Sweet Potato and Peanut Soup


Because of their excellent storage properties, sweet potatoes often appear at farmers markets throughout the winter. This warming first dish utilizes some of the sweet potatoes in your “root cellar” (i.e., refrigerator storage bin).

2 large sweet potatoes (or 3 to 4 medium)
1 tablespoon unsalted butter or olive oil
1/4 teaspoon ground cumin
1/4 teaspoon crushed red pepper flakes
1 medium onion, peeled and sliced
2 cloves garlic, peeled & sliced
2 tablespoons chopped fresh ginger root
4 cups vegetable or chicken stock
1/4 cup creamy peanut butter
Juice of 1 lime
Salt to taste
Chopped fresh cilantro for garnish

Scrub the sweet potatoes and pierce several times with a fork. Microwave on high for 4 to 5 minutes, until sweet potatoes are easily pierced with a knife. Set aside until cool enough to handle.
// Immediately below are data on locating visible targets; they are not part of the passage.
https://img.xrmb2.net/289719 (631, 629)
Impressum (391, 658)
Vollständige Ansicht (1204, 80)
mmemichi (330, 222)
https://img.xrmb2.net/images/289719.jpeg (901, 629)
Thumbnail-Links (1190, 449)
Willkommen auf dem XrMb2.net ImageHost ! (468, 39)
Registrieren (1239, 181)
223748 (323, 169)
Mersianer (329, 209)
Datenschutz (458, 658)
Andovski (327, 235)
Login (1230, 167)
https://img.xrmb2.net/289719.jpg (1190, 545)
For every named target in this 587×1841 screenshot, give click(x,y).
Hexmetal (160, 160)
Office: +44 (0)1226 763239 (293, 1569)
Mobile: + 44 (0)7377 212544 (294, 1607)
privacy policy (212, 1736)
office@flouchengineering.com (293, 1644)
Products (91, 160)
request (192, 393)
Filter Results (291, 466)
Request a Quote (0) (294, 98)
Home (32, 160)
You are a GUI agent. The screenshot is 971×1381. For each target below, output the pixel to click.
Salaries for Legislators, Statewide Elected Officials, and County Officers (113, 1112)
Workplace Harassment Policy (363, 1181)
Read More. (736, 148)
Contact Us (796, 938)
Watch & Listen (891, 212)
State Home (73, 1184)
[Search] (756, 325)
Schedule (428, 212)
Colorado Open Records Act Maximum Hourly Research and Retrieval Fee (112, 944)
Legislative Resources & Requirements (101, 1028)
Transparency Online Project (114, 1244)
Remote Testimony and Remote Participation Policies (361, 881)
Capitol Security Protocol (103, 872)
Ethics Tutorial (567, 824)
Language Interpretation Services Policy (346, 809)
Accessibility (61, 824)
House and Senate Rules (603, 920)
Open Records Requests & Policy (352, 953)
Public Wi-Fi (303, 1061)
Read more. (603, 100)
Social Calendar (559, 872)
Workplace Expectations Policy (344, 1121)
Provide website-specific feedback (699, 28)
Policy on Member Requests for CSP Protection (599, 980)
In a 2-quart saucepan over medium heat, melt the butter (or heat the olive oil). Add the cumin and red pepper flakes and stir for a few seconds, then add the onion. Cook, stirring occasionally, until onions are softened, taking care to not let them brown, about 5 minutes. Add the garlic and ginger and continue to cook about 1 minute more, until onions are translucent. Add 3 cups of vegetable or chicken stock. Cut open the sweet potatoes lengthwise, and then use a fork to scrape the flesh away from the skin. Add to the soup pot and cook for a few more minutes.

To puree, use an immersion blender or a stand blender very carefully, in small batches, to prevent overflow and possible burns. Return the pureed soup to the pot over medium heat and whisk in the peanut butter and lime juice. If the soup is too thick, stir in some of the remaining stock. Season to taste with salt.

To serve, ladle into bowls and sprinkle with chopped cilantro.